Each of the bindings can be access from inside the runspace created by Meterpreter under the namespace of MSF.Powershell.Meterpreter. Each one of the bindings depend that the extension for which they provide access to their commands be loaded first. We can instantiate each inside a interactive PowerShell session and look at their static methods using the Get-Member cmdlet and looking at only the static methods exposed:


Indicators of Compromise 

Just like with most post-epxploitation tools there will be indicators of compromise you can use to detect and track the use if the techniques. The following should prove useful for the pentester/red-team to know their footprint and what to inform as IOC in their report for actions taken and for the IR/-blue-team to look for in their hunting sessions. 

The initial version of the extension is creating an unmanaged runspace with version 2.0 of the engine, When we look in to the PowerShell eventlog in all versions of PowerShell and Windows we will see a Event with an ID of 400 where the HostName for the engine will be MSFConsole.

When we look further at the process we will notice that the PowerShell .NET modules and System.Automation libraries are loaded for the module.

It is very easy to find processes that have the PowerShell assemblies loaded with PowerShell itself or with Sysinternal Tools. One note to take in to consideration is to use both x86 and x64 instances of PowerShell when looking so as to not encounter a false negative so to SysWOW64.

In the following example our session is running under the pageant.exe process and it migrates in to the OneDrice.exe proces. 

This action is easily caught by Sysinternal Sysmon with the CreateRemotheThread rule enabled as it can be seen bellow.

When we search again for the presence of the System.Automation assemblies on the running processes we can see the previous and new process under which meterpreter is running with the extension loaded.

To get more information so as to build a timetable of actions the use of Sysmon with a Image Load rule shows the time and process that the assembly in loaded and can be used to track as the attacker moved from one process to the other. In this case we can see he started with notepad and then migrated and closed the notepad.exe process, this would have been missed by just looking at running processes but Sysmon logged the action.

On more modern versions of Windows (2012 R2, 8.1 and 10) running Windows PowerShell 4.0 and above we can enable logging that would catch loading of scripts and keep a detail list of actions, even passing code before execution to the Windows Defender process to examine catching things like Invoke-Mimikatz among others.

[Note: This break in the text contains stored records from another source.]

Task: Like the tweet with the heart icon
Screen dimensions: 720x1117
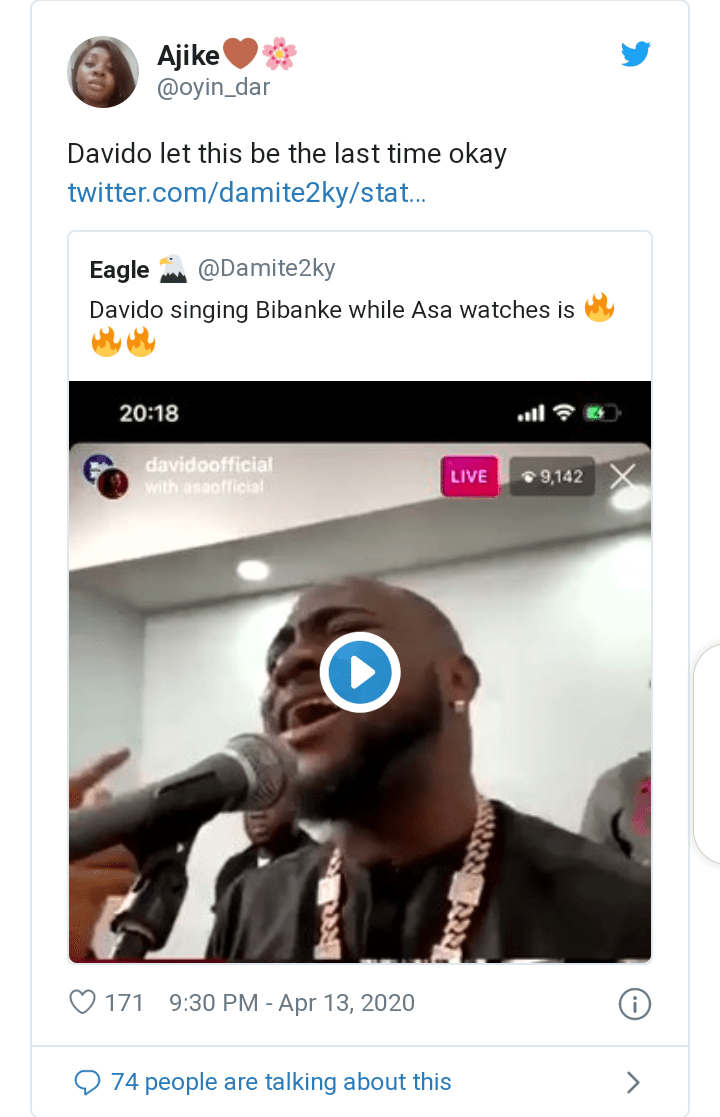Action: tap(82, 1002)
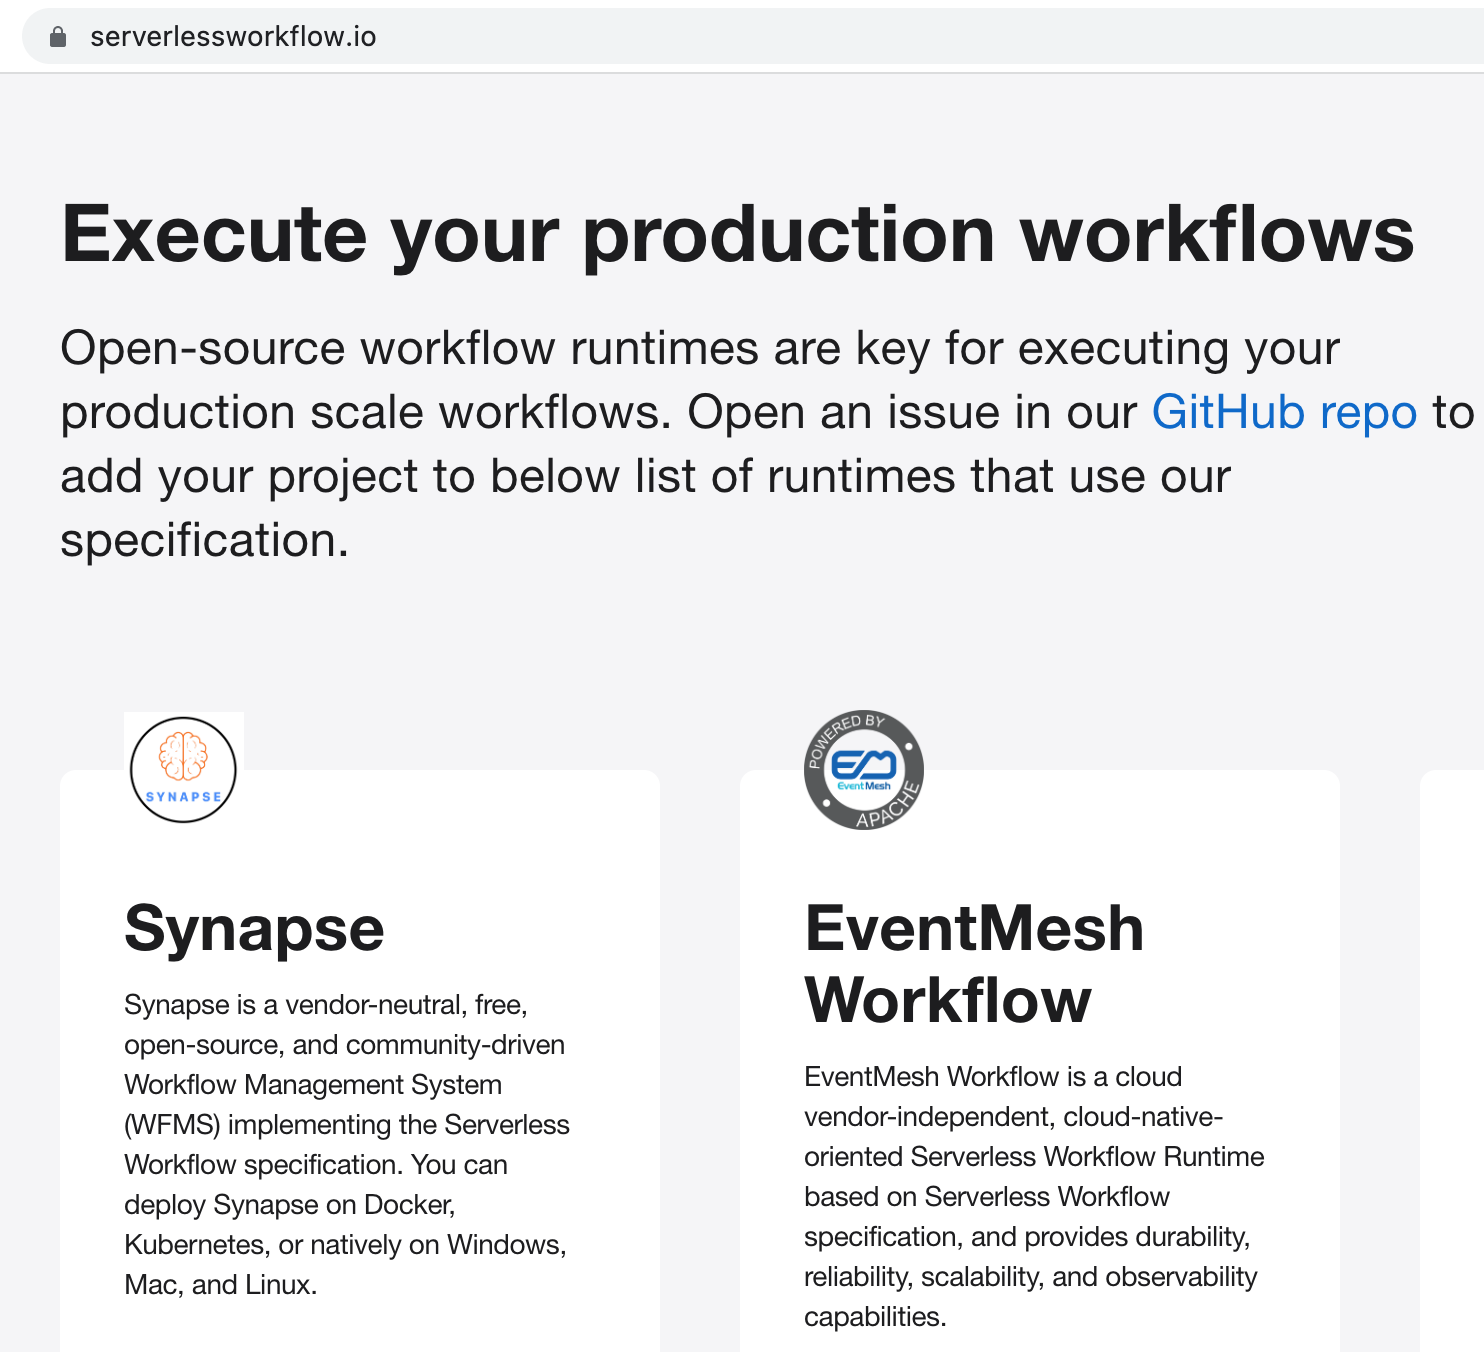Click the EventMesh Workflow description paragraph
The image size is (1484, 1352).
point(1034,1196)
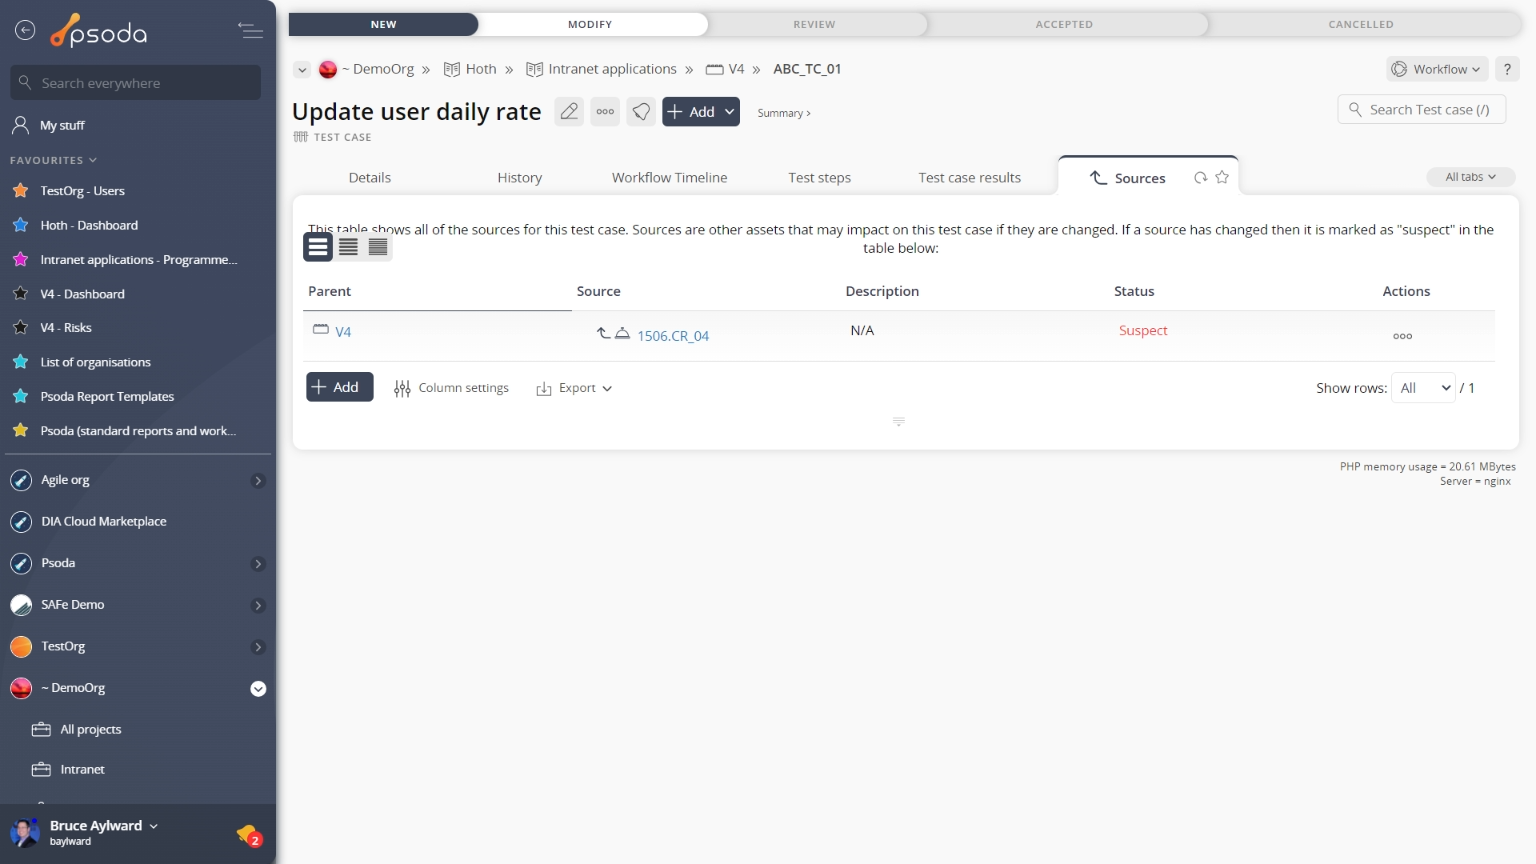1536x864 pixels.
Task: Switch to compact row density view
Action: (x=378, y=247)
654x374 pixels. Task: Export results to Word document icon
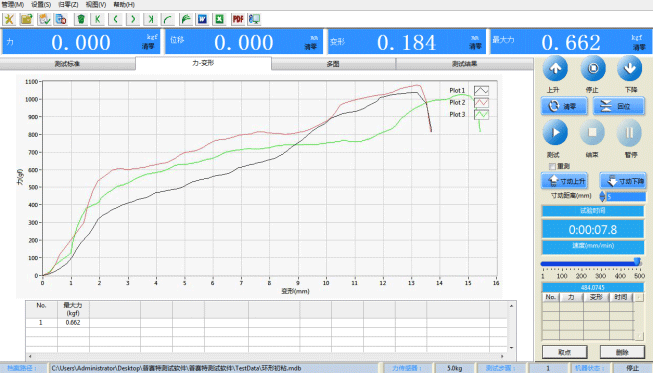click(x=202, y=19)
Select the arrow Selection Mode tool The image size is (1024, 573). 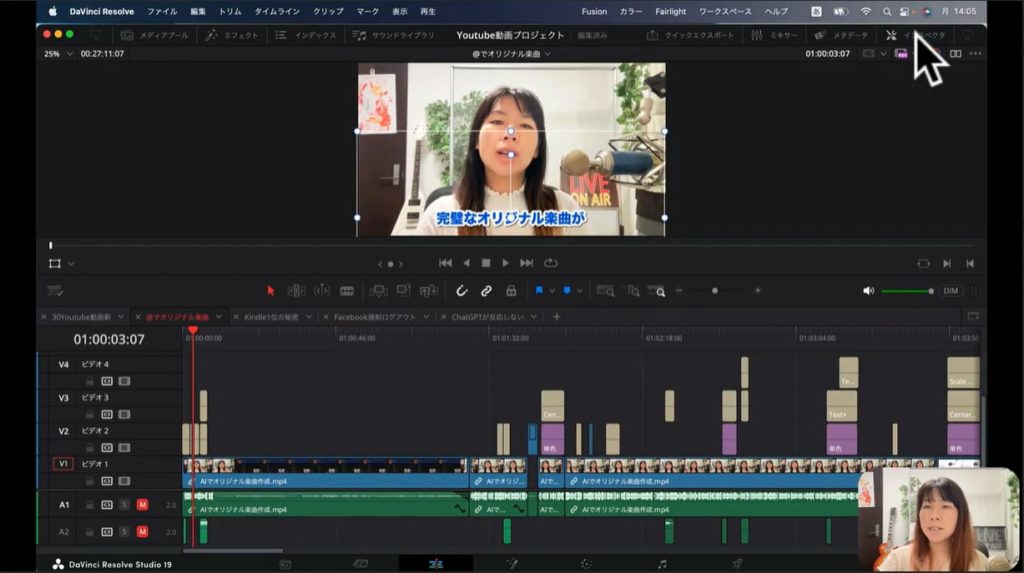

But since this extension instantiates the engine 2.0 of the engine this mitigations have no effect. Now one thing to remember is that Engine 2.0 is optional feature not installed by default on modern versions of Windows so this would cause the extension to fail when it attempts to take an action. It will still load with no error. Bello an example of w Windows 10 system without the feature enabled as it is a default install:

No IOCs in the event log even with Sysmon are created in this case for the engine initialization failure. 

I wrote a post module for the enumeration of logging settings, general PowerShell environment configuration and if the 2.0 engine is enabled or not. The module is called enum_ps_env when ran it will let you know if the featured is installed or not on the modern version of the OS that did not come with PowerShell v2.0 as default:

The function to detect it is a simple one checking the registry for the information and it saves a note if enabled or not for those hosts running the right version of Windows.

This blog post only skimmed the surface of what can be done and how to use the extension, hopefully in the near future I will write more on it. As with anything Metasploit all of this is subject to change as OJ works on improving the extension. If interested in creating your own Sysmon custom rules I invite you to play with the PowerShell module I wrote for generating them call Posh-Sysmon. Hope you found the blog post useful and more to come in the near future.